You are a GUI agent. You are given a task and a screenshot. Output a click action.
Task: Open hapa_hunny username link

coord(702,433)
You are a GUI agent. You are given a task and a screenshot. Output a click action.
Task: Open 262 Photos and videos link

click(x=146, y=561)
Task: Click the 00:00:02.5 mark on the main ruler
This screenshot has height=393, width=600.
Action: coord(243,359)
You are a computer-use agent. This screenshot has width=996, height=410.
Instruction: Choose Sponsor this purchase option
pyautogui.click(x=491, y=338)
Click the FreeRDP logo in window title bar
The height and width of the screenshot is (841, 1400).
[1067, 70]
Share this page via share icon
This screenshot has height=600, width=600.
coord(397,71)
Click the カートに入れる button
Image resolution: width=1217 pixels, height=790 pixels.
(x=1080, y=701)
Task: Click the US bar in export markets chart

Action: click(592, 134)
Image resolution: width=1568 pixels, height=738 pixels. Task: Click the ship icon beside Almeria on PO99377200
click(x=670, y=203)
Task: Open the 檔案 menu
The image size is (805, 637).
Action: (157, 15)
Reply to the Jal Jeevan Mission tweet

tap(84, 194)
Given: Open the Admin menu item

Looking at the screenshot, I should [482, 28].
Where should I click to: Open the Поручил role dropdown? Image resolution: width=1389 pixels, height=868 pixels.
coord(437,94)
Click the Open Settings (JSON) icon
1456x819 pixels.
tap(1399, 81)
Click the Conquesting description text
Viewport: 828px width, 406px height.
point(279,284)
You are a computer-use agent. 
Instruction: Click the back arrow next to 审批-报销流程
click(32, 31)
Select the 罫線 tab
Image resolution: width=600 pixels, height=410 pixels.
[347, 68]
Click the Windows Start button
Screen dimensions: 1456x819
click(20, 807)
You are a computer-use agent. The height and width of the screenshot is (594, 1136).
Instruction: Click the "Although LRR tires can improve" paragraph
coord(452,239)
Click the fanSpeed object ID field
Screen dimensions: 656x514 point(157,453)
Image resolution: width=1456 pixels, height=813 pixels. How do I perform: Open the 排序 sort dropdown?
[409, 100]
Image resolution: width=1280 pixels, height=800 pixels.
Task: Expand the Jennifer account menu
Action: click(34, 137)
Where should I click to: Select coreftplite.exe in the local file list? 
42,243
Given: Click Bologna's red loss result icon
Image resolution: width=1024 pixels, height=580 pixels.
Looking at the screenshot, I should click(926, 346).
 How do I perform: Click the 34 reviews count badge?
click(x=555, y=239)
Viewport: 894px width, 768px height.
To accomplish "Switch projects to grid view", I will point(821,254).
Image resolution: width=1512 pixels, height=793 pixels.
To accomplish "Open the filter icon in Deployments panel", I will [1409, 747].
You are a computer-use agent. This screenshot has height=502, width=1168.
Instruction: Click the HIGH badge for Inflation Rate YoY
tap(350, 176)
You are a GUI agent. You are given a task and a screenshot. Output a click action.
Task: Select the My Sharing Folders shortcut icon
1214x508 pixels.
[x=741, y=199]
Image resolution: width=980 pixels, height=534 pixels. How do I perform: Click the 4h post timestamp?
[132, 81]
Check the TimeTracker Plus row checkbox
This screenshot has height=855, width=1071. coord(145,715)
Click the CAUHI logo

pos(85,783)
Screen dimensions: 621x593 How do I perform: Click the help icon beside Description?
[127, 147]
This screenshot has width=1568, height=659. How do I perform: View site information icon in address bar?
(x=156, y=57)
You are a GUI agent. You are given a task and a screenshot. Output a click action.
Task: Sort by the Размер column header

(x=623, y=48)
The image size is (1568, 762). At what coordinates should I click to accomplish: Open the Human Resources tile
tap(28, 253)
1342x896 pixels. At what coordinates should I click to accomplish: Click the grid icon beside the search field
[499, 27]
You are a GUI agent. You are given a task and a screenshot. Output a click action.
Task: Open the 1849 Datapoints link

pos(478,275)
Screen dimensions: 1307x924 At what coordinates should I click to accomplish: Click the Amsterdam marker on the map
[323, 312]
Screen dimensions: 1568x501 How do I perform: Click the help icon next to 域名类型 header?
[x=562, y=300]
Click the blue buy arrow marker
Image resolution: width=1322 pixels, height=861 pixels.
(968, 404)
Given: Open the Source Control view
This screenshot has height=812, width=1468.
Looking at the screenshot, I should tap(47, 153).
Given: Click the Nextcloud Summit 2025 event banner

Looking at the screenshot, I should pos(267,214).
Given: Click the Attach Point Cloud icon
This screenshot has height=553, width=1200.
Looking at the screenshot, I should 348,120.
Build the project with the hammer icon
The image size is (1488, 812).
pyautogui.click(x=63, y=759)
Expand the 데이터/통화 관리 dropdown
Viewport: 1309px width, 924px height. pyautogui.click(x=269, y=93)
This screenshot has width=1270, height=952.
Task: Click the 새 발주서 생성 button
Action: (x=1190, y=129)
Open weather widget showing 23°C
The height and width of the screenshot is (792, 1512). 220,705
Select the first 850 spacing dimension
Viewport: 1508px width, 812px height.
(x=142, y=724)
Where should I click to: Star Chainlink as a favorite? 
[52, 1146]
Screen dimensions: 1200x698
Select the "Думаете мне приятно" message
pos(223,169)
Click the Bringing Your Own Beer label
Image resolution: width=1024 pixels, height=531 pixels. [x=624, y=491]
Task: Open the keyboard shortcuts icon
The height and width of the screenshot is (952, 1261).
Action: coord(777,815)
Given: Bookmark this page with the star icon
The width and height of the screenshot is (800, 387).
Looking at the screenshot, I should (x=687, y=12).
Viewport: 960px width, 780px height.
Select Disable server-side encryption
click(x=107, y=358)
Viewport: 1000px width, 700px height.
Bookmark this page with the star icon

-=-=-=-=-

#### PROBLEM DETAILS
Can you update the records from the line containing "Where should I click to: Select" through the line containing "will [1409, 747].", inclusive, replacing "Deployments" with "Pipelines" and leaving everything else unchanged? Return only those lines.

#### WRITTEN RESPONSE
Where should I click to: Select coreftplite.exe in the local file list? 
42,243
Given: Click Bologna's red loss result icon
Image resolution: width=1024 pixels, height=580 pixels.
Looking at the screenshot, I should click(926, 346).
 How do I perform: Click the 34 reviews count badge?
click(x=555, y=239)
Viewport: 894px width, 768px height.
To accomplish "Switch projects to grid view", I will point(821,254).
Image resolution: width=1512 pixels, height=793 pixels.
To accomplish "Open the filter icon in Pipelines panel", I will [1409, 747].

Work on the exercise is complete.